Saved data entries

++++++++++++++++++++

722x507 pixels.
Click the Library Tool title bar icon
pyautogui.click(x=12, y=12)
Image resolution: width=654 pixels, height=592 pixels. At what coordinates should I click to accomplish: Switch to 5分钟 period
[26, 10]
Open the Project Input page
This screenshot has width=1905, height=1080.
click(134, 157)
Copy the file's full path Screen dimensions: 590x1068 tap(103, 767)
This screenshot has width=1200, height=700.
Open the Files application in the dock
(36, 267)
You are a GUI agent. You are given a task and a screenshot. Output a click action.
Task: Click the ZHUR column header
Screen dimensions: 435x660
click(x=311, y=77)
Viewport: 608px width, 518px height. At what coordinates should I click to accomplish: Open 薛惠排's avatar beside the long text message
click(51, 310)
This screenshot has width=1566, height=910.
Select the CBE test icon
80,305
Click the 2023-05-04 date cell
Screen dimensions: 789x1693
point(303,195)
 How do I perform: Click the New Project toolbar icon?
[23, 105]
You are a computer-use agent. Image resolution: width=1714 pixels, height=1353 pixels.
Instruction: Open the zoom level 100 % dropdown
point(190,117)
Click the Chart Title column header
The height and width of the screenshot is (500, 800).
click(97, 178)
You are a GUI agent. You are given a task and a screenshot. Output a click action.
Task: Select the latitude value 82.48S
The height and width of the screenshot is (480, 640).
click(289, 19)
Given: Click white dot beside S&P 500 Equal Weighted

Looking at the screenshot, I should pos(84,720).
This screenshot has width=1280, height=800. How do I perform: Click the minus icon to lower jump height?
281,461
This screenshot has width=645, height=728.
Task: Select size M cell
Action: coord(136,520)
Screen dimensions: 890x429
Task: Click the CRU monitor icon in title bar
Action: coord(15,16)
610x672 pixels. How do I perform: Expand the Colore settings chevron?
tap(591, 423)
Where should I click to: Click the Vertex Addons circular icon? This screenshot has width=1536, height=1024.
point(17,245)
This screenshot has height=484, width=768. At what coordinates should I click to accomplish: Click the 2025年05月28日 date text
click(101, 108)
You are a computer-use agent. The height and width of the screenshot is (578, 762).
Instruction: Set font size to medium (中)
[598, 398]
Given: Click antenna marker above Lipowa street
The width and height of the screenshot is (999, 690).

++++++++++++++++++++

What the task asks => The word "computer" appears in how many lines of the records? Give the number only.

Exercise output => 2